• TASK TO CARRY OUT: Would you return exactly the lines below from the line with "Viewport: 262px width, 197px height." through the line with "Image resolution: width=372", both included, and nothing else, leaving out the pictures?

[Records from a dataset]
════════

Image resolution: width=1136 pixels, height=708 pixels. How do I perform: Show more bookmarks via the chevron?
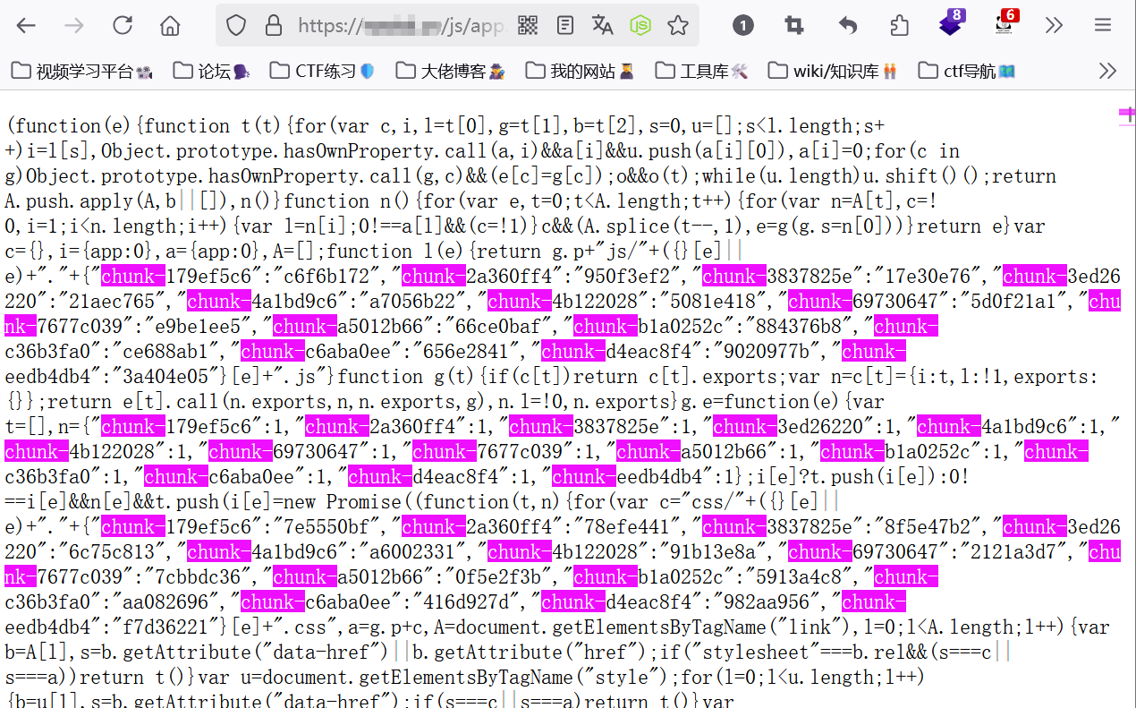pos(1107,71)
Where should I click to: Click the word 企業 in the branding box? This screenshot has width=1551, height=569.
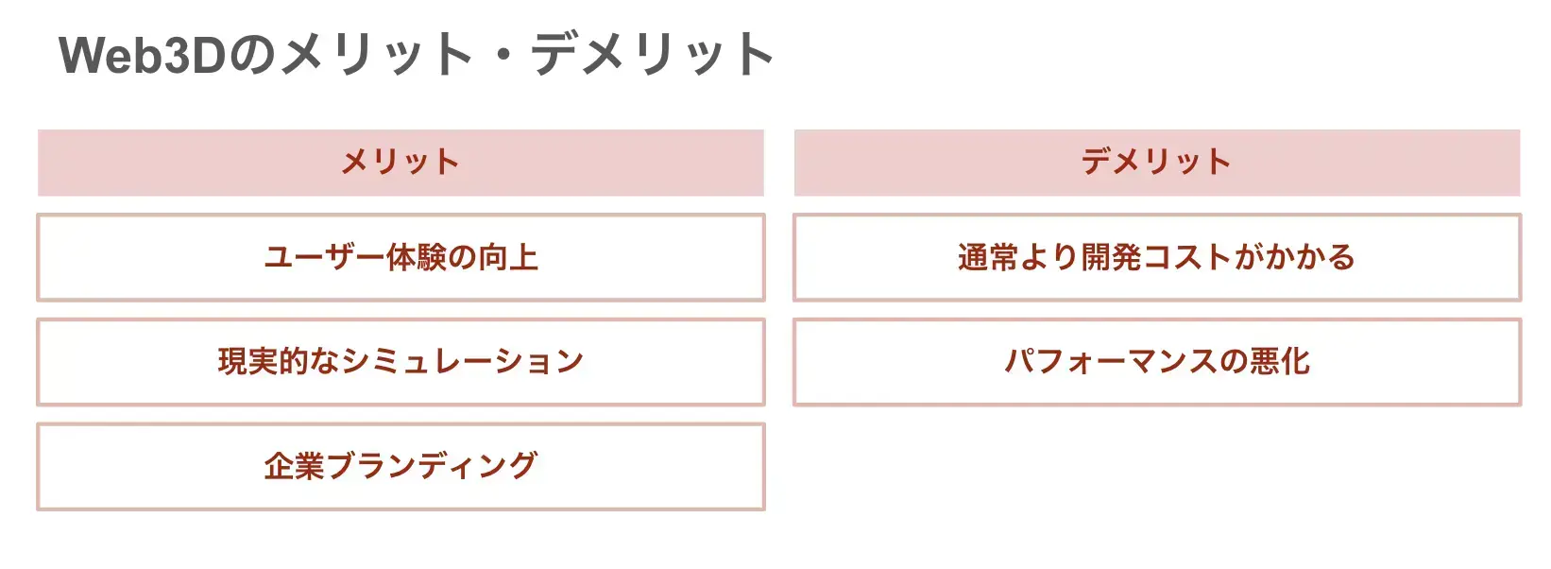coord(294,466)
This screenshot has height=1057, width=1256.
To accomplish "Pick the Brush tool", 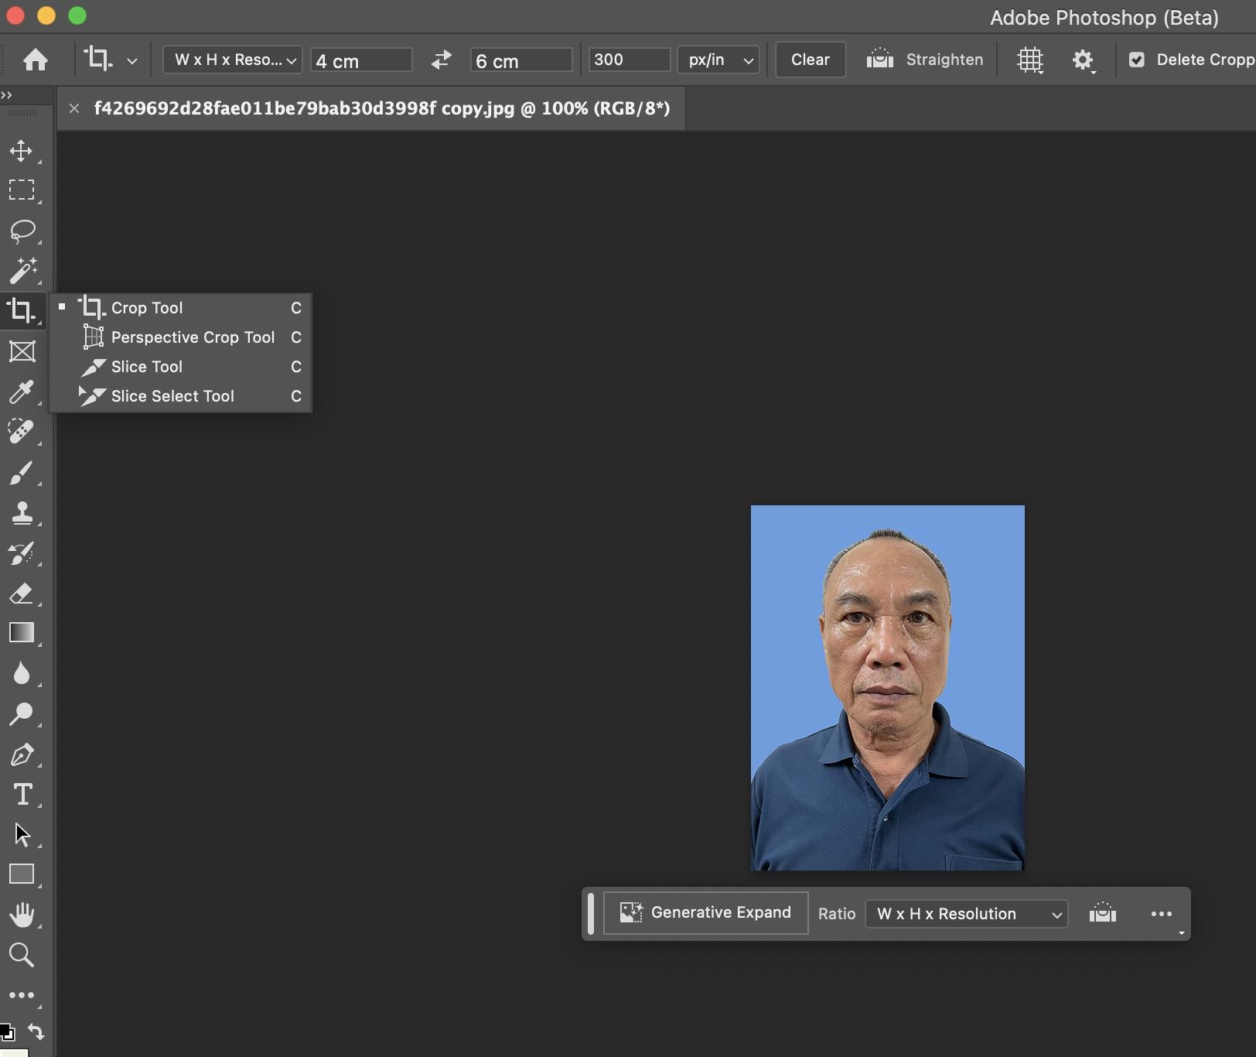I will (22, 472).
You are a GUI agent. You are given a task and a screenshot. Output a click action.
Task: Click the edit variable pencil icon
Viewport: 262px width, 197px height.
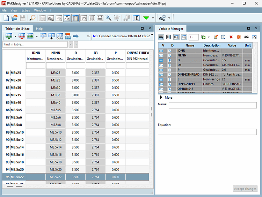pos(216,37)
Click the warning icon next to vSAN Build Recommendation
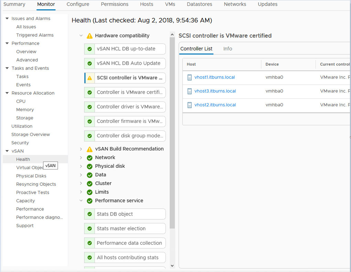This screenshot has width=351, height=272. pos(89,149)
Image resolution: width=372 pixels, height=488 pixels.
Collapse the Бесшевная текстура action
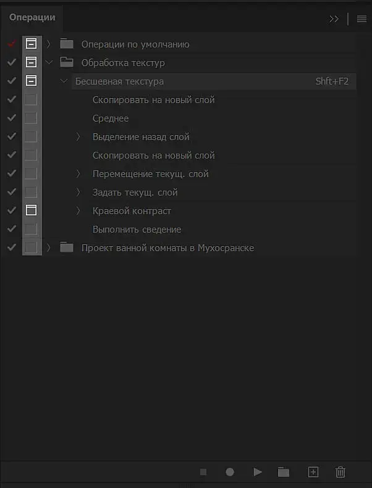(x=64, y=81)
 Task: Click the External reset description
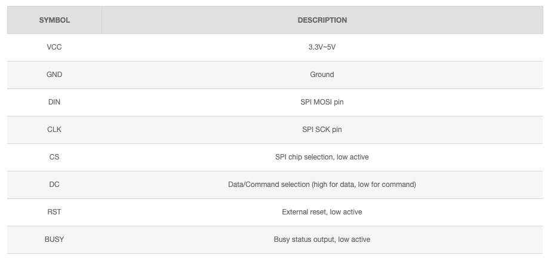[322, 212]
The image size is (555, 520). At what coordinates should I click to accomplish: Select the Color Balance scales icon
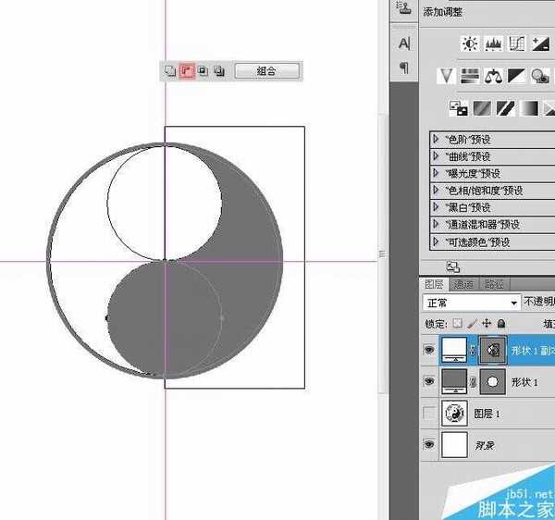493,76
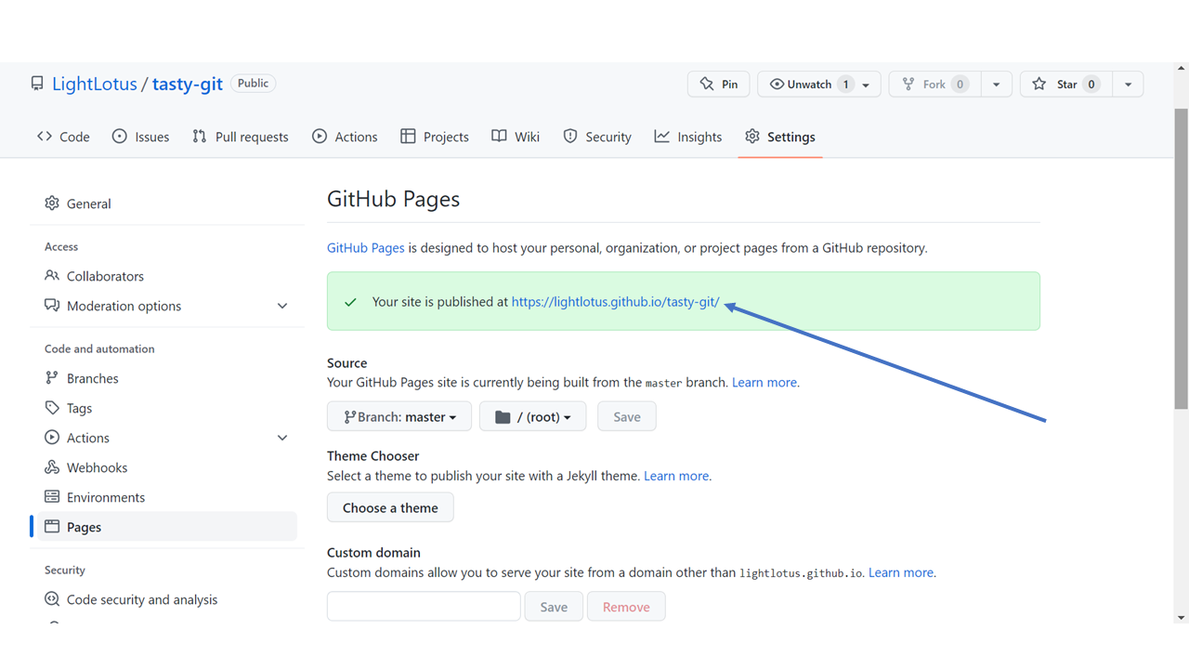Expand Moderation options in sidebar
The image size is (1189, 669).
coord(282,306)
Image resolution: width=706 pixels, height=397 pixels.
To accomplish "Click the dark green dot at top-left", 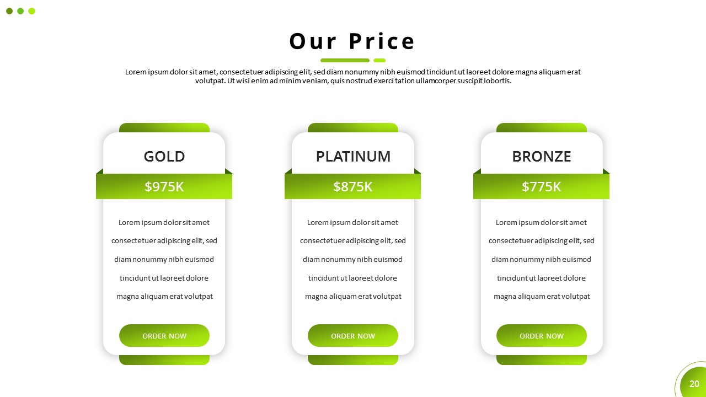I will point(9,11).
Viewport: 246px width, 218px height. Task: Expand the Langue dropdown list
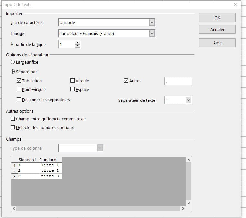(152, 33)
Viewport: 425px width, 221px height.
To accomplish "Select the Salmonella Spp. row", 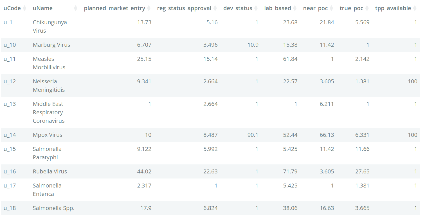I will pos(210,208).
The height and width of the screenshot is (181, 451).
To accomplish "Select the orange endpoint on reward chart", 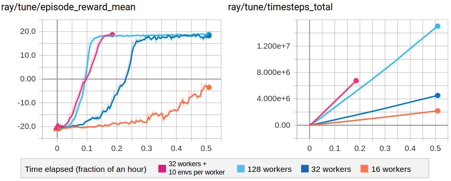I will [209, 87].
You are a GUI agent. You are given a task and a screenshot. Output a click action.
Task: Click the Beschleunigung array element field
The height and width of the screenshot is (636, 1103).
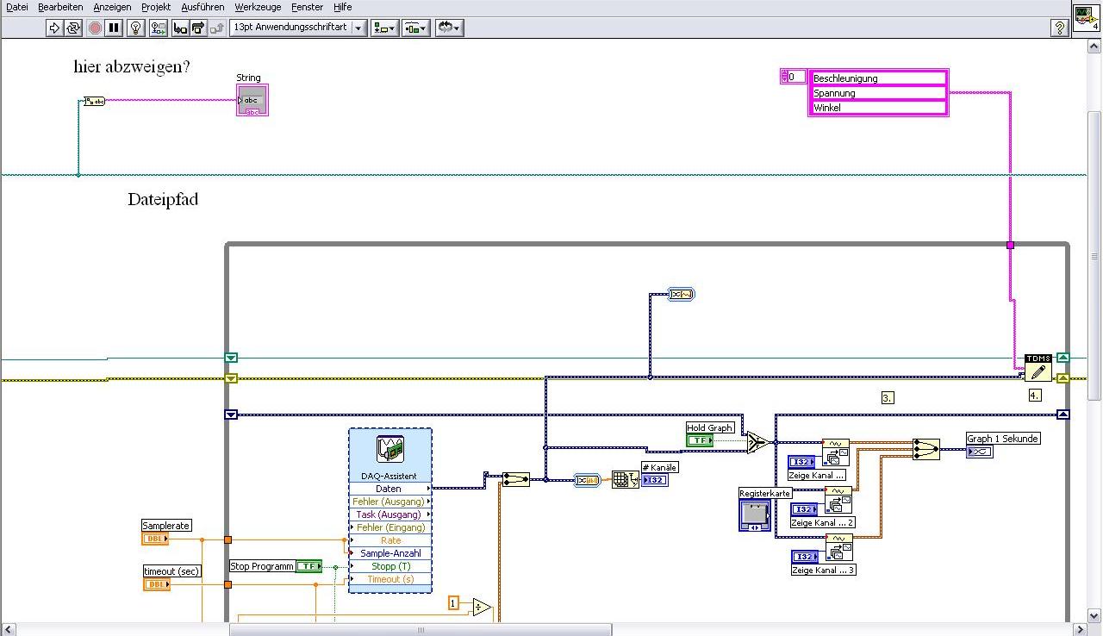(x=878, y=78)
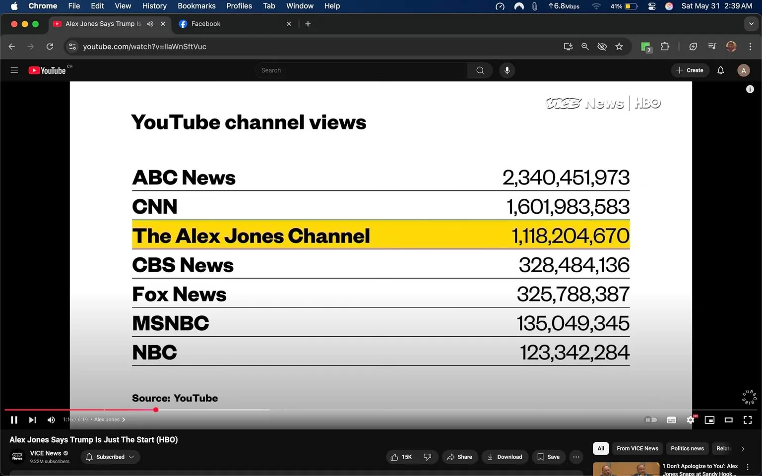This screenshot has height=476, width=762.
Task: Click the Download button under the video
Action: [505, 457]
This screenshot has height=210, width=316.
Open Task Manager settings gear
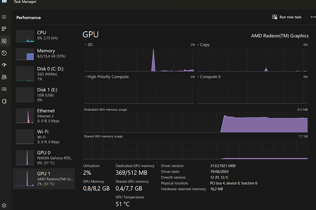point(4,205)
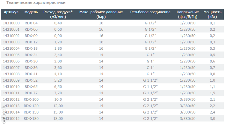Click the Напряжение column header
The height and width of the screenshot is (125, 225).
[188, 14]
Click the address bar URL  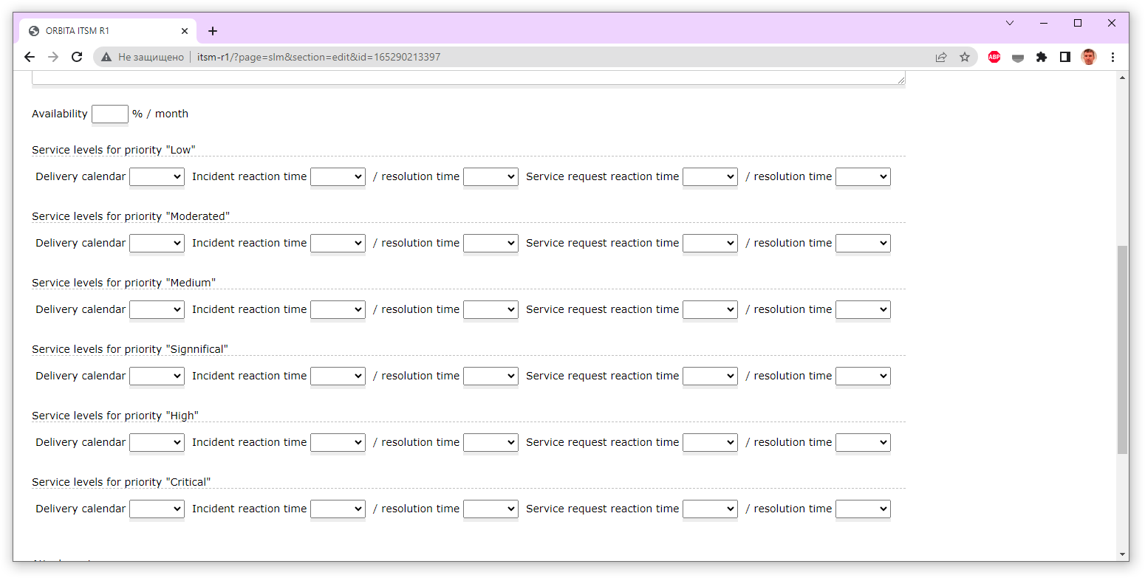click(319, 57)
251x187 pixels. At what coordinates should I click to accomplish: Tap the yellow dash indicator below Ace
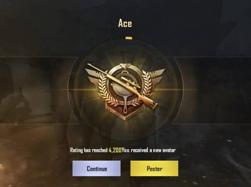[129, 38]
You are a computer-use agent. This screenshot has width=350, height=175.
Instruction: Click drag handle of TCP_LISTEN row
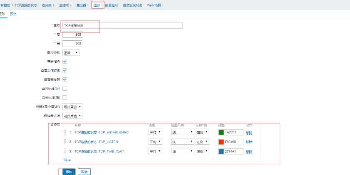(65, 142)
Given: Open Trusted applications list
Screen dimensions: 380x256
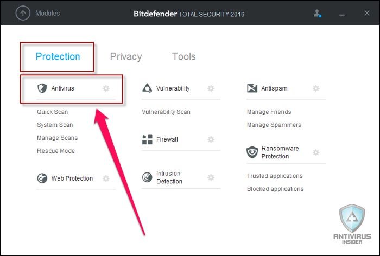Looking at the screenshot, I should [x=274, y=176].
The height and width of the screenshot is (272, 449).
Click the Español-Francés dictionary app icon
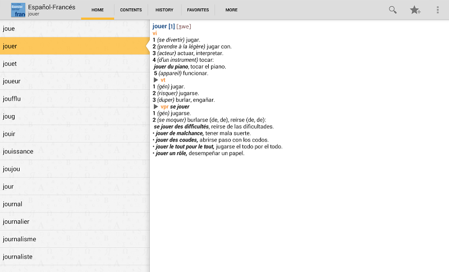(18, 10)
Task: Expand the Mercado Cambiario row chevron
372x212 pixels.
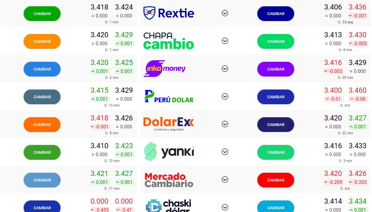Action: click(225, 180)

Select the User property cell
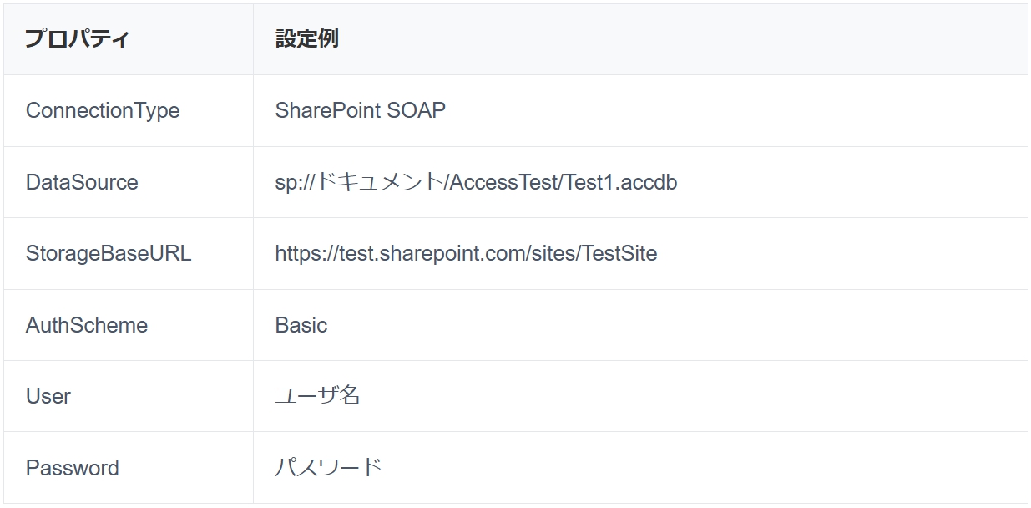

════════

• YOUR SOLUTION:
Viewport: 262px width, 197px height.
pos(216,37)
Click the warning icon next to vSAN Build Recommendation
This screenshot has width=351, height=272. pos(89,149)
Image resolution: width=372 pixels, height=488 pixels.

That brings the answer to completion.